- _Instructions to follow_
Work out how many lines in the entries below contain the string "agent". Reply with that figure alone.

- _Records excerpted from a collection_
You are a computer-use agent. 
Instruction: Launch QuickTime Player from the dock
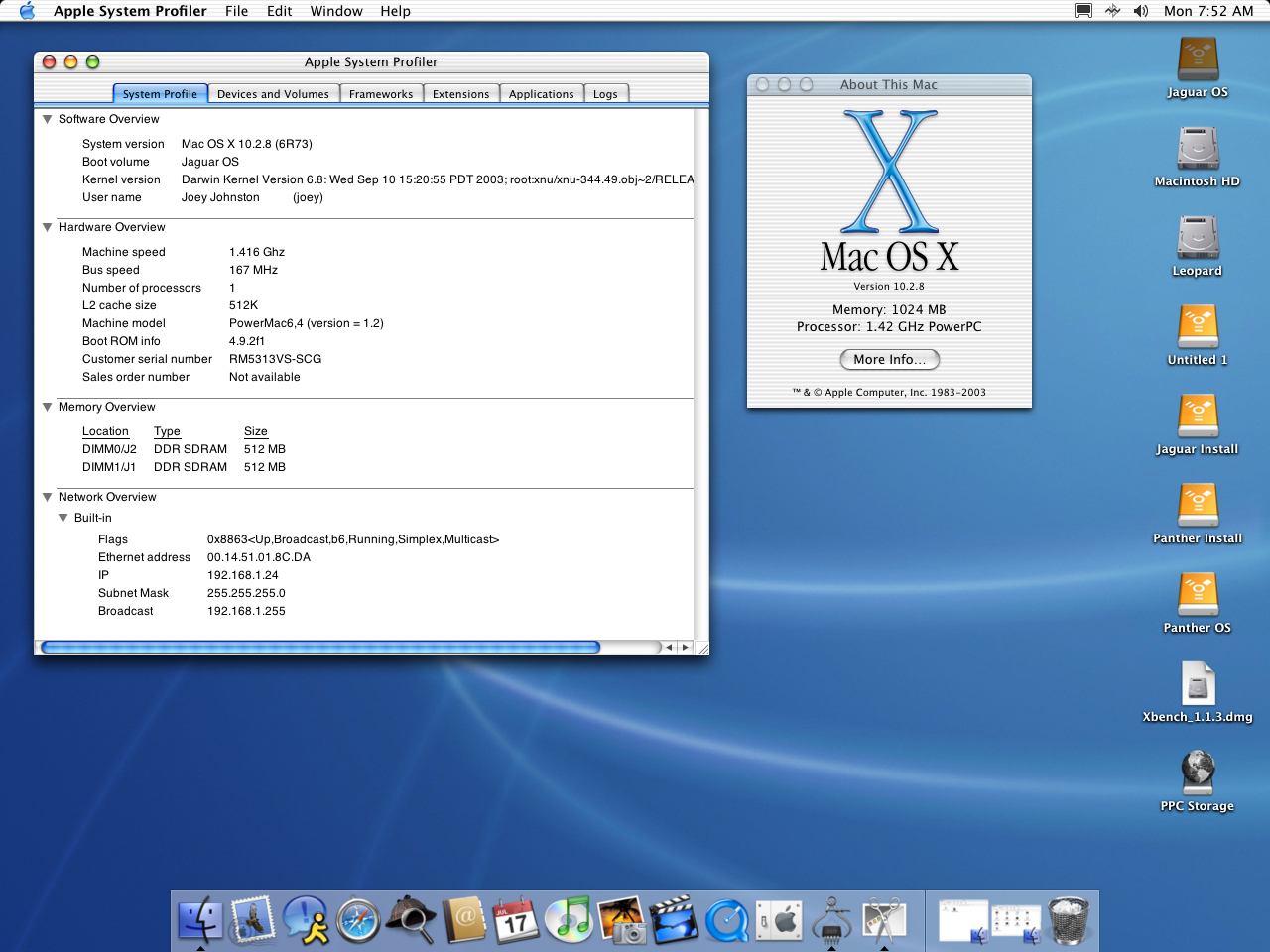coord(727,920)

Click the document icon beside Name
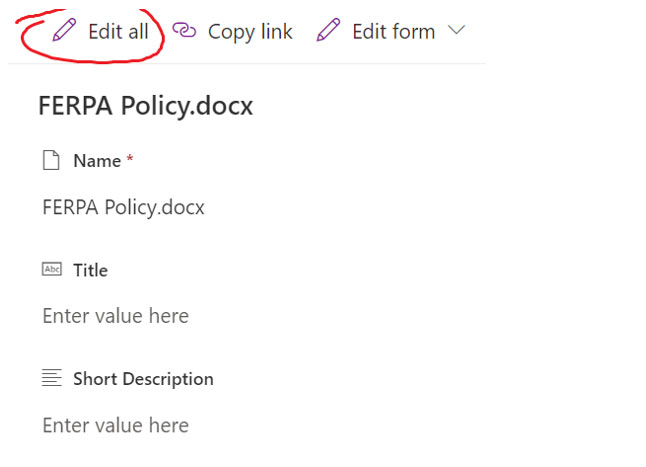51,160
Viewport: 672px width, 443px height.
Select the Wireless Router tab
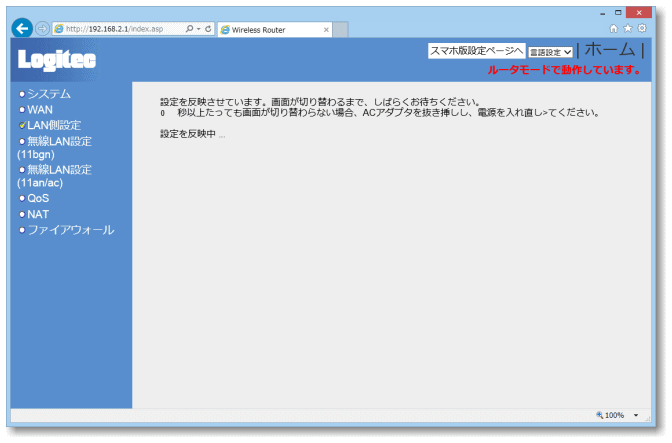265,30
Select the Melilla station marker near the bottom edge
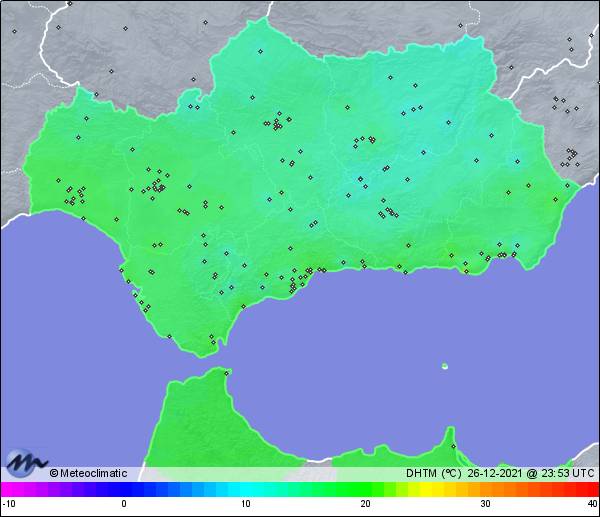Viewport: 600px width, 517px height. point(452,446)
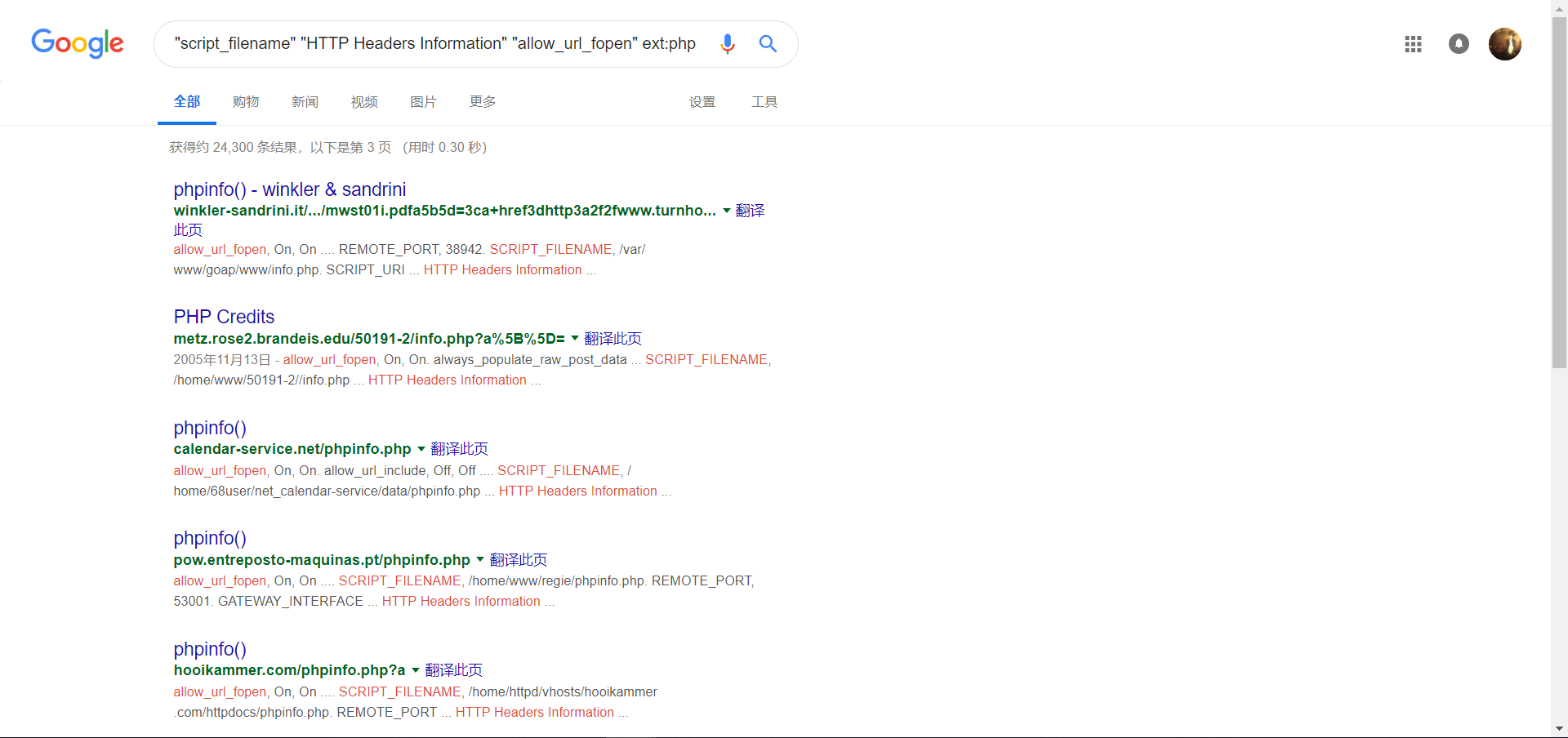Open the account profile avatar
This screenshot has width=1568, height=738.
[1504, 44]
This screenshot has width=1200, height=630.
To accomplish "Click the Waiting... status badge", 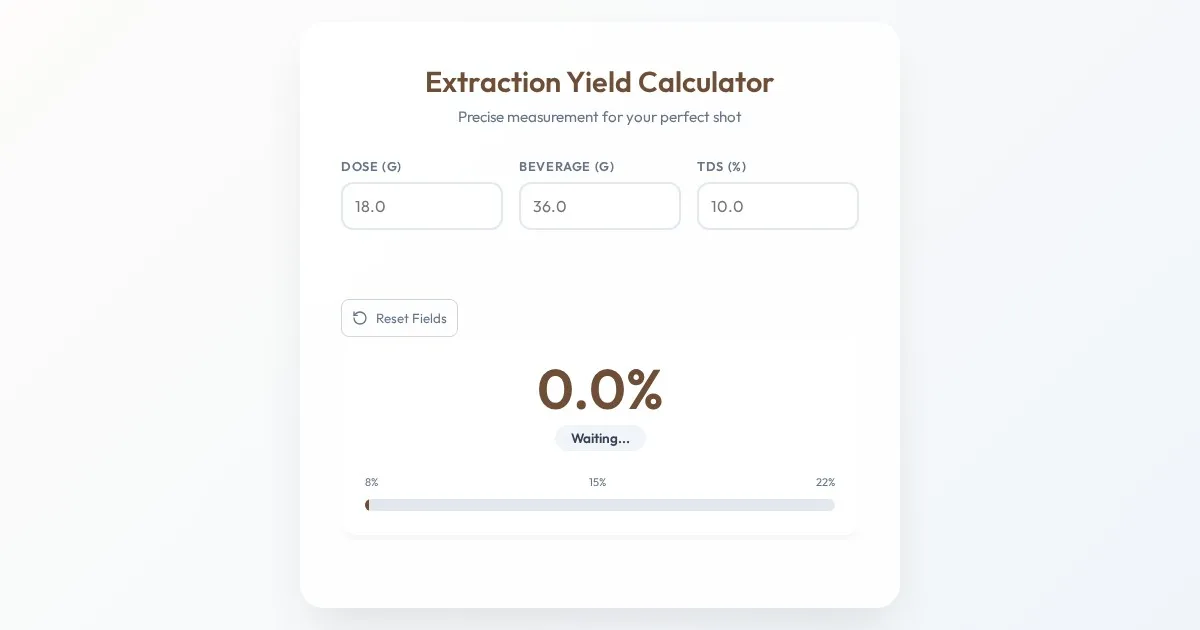I will point(600,438).
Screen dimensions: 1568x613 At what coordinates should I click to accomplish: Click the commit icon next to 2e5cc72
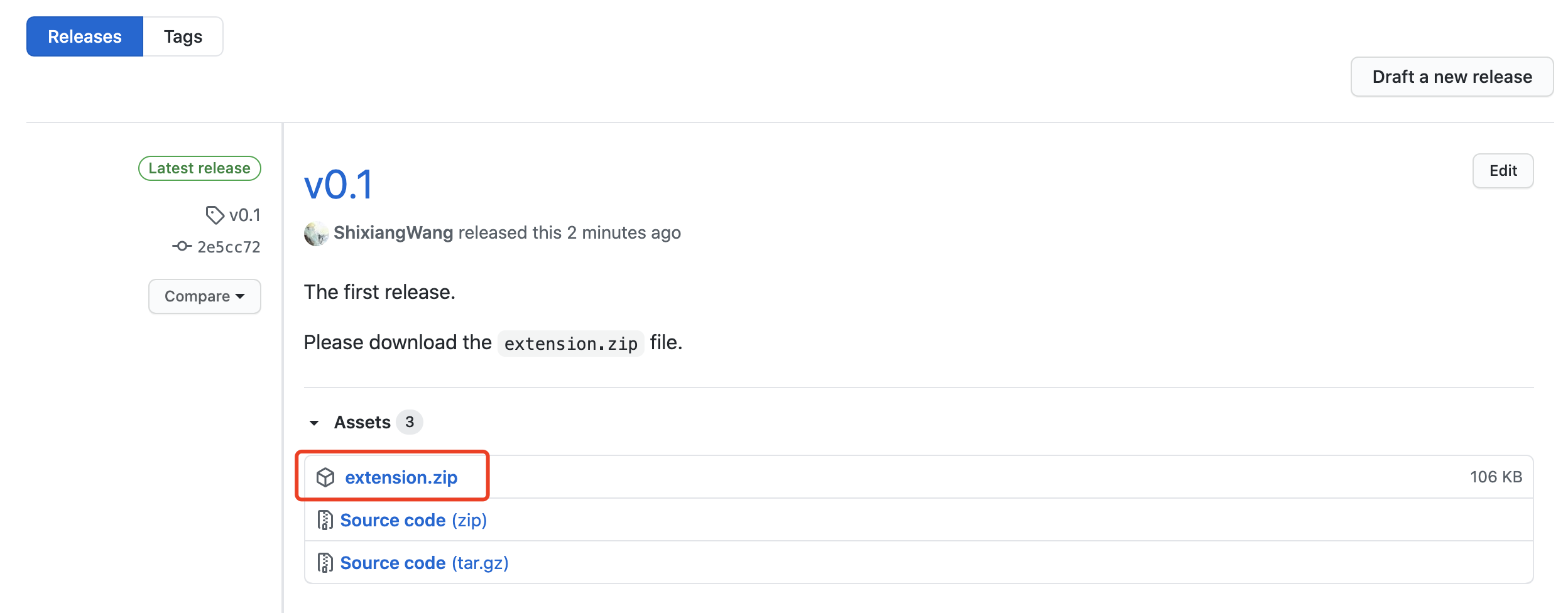tap(182, 246)
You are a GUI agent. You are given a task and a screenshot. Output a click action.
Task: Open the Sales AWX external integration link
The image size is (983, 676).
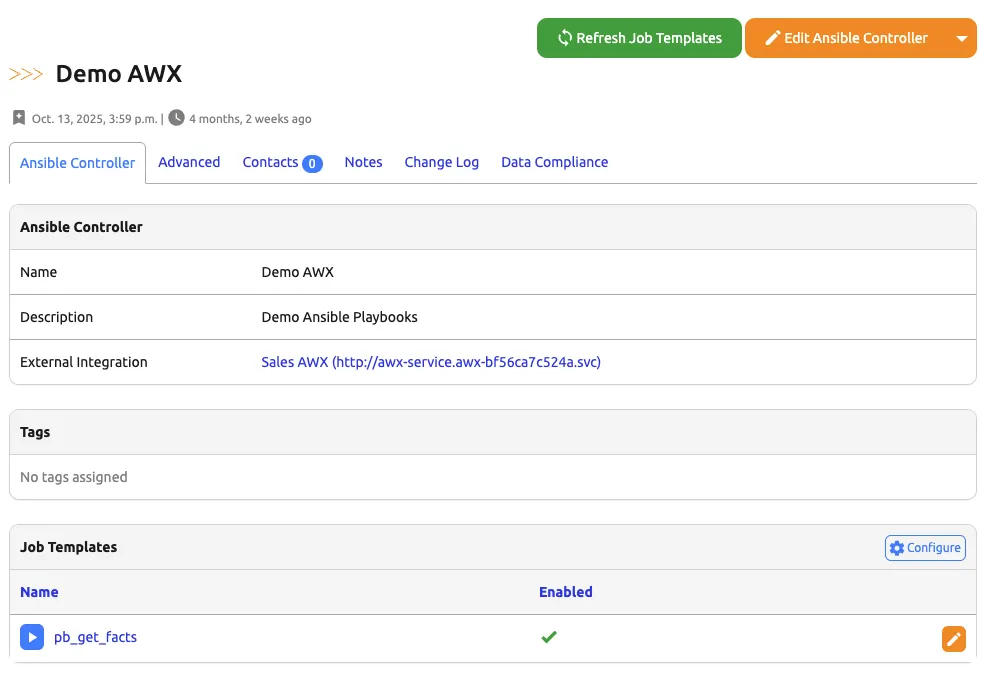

- _Exercise output_
2